**WHAT IS EXPECTED:**
Reproduce the data below verbatim, starting at its first line and stopping after the line that contains "click(x=391, y=198)".

**ENTRIES SUPPLIED:**
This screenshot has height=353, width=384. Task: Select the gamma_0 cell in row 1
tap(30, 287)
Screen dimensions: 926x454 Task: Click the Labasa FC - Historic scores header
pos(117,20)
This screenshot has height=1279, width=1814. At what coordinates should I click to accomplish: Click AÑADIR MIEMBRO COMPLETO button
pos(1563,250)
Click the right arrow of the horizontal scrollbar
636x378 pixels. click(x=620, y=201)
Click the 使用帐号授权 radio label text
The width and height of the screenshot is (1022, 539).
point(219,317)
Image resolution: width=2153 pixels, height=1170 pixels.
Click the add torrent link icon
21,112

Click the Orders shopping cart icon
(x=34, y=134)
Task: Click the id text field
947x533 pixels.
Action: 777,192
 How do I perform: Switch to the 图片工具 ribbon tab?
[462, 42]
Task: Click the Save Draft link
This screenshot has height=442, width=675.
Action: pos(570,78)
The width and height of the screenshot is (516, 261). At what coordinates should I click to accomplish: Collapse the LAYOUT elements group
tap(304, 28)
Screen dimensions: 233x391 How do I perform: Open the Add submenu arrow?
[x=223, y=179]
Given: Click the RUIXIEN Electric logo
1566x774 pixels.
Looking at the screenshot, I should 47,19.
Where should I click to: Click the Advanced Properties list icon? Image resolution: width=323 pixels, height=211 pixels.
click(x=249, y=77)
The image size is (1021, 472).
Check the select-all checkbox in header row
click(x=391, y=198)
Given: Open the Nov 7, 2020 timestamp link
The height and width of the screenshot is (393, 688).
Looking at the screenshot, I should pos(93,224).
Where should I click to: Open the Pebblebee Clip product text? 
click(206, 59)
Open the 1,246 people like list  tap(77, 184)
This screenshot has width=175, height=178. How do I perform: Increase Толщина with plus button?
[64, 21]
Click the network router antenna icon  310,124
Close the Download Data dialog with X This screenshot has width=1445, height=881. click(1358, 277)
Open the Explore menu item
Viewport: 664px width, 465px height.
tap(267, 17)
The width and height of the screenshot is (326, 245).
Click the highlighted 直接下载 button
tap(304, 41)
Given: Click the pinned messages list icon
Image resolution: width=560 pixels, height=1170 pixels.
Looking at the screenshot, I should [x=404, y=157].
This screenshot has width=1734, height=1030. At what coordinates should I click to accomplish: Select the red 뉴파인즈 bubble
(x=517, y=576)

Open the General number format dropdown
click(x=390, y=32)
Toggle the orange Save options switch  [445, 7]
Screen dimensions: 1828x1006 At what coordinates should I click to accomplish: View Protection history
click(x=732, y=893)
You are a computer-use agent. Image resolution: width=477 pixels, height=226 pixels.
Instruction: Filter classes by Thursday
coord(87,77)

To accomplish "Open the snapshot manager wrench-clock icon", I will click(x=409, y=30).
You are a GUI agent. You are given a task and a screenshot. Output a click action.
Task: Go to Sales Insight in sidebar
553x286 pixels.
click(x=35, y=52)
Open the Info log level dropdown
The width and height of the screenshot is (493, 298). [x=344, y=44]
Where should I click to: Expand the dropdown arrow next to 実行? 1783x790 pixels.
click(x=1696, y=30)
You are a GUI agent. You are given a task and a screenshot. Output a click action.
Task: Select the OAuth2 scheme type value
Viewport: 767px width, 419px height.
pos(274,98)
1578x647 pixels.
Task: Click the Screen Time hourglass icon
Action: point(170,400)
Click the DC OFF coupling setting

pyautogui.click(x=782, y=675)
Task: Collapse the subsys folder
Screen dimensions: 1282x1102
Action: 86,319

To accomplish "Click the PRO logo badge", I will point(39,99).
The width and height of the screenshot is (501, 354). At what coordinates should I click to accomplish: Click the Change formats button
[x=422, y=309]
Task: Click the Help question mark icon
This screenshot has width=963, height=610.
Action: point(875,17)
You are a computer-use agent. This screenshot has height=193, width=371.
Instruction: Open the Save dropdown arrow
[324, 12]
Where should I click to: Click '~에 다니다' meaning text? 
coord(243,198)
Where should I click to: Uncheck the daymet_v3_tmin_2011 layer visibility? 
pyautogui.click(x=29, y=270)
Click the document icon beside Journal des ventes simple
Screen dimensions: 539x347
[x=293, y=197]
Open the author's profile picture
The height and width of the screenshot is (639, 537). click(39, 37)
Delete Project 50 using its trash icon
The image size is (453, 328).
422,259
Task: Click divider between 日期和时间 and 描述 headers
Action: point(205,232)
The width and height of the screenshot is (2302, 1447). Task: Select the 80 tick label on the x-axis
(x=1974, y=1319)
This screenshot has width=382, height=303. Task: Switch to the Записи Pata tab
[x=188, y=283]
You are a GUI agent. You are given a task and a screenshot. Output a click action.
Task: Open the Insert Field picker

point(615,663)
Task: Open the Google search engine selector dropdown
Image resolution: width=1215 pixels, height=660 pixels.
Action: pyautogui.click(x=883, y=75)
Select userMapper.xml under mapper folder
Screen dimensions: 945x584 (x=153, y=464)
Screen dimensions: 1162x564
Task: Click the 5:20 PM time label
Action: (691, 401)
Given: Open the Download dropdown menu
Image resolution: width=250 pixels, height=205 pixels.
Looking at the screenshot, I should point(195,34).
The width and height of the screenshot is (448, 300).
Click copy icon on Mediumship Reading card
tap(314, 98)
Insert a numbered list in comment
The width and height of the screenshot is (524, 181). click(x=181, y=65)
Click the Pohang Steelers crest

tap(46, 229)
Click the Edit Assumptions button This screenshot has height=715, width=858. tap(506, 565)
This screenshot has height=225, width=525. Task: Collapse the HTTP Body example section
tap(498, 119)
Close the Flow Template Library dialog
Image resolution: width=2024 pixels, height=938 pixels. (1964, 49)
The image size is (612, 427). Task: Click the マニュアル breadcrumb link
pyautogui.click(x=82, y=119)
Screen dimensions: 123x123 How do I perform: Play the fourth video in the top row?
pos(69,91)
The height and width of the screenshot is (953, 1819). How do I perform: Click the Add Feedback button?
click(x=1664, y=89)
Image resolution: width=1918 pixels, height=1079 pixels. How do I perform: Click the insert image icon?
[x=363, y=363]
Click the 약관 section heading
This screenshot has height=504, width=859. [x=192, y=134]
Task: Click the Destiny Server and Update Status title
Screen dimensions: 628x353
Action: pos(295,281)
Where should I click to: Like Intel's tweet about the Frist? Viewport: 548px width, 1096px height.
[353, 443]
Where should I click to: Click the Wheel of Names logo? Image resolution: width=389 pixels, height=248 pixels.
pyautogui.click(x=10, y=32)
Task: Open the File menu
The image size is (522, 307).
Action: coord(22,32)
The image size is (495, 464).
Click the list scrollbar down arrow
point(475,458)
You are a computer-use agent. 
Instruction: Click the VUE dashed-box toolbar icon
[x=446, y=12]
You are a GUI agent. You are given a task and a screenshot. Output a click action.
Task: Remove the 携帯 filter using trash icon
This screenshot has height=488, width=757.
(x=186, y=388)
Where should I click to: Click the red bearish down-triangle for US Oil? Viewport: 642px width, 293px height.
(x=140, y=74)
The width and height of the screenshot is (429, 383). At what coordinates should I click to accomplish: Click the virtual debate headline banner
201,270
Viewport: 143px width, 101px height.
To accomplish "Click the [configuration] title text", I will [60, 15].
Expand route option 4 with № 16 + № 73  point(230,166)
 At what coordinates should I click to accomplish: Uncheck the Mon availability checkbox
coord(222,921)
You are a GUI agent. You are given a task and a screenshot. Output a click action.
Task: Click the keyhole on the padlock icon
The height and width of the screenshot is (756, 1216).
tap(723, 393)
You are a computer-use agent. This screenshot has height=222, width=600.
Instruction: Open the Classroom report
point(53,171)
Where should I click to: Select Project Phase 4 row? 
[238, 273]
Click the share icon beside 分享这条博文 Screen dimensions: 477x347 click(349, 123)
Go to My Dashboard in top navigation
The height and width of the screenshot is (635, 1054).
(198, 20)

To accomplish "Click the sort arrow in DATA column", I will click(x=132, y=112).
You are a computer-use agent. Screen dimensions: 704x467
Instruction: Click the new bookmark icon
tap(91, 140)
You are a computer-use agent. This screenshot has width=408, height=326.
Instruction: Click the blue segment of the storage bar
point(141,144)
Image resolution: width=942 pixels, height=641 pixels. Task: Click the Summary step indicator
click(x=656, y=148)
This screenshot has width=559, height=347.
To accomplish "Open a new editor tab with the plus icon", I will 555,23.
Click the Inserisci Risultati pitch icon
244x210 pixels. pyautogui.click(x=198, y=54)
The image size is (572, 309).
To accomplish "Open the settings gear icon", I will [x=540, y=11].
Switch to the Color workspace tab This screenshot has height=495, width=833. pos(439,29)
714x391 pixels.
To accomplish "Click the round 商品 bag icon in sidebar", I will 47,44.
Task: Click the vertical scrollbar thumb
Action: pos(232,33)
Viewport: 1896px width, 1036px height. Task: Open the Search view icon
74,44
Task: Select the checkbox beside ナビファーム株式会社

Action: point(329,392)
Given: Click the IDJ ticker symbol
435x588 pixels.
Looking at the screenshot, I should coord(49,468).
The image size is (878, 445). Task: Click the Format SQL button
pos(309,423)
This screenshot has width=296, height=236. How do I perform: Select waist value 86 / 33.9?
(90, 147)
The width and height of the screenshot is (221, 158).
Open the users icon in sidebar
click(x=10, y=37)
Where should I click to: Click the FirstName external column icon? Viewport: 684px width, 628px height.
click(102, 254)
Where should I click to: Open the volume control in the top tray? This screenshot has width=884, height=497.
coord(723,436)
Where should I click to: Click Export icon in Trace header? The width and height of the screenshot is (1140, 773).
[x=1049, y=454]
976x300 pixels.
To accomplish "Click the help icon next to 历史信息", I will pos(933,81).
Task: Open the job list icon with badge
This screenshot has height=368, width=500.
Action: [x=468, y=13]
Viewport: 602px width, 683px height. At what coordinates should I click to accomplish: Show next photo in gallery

**WRITTEN ANSWER:**
This screenshot has height=353, width=384. Task: Select the gamma_0 cell in row 1
tap(30, 287)
Screen dimensions: 926x454 Task: Click the Labasa FC - Historic scores header
pos(117,20)
This screenshot has height=1279, width=1814. At what coordinates should I click to accomplish: Click AÑADIR MIEMBRO COMPLETO button
pos(1563,250)
Click the right arrow of the horizontal scrollbar
636x378 pixels. click(x=620, y=201)
Click the 使用帐号授权 radio label text
The width and height of the screenshot is (1022, 539).
point(219,317)
Image resolution: width=2153 pixels, height=1170 pixels.
Click the add torrent link icon
21,112

Click the Orders shopping cart icon
(x=34, y=134)
Task: Click the id text field
947x533 pixels.
Action: 777,192
 How do I perform: Switch to the 图片工具 ribbon tab?
[462, 42]
Task: Click the Save Draft link
This screenshot has height=442, width=675.
Action: pos(570,78)
The width and height of the screenshot is (516, 261). At what coordinates should I click to accomplish: Collapse the LAYOUT elements group
tap(304, 28)
Screen dimensions: 233x391 How do I perform: Open the Add submenu arrow?
[x=223, y=179]
Given: Click the RUIXIEN Electric logo
1566x774 pixels.
Looking at the screenshot, I should 47,19.
Where should I click to: Click the Advanced Properties list icon? Image resolution: width=323 pixels, height=211 pixels.
click(x=249, y=77)
The image size is (1021, 472).
Check the select-all checkbox in header row
click(x=391, y=198)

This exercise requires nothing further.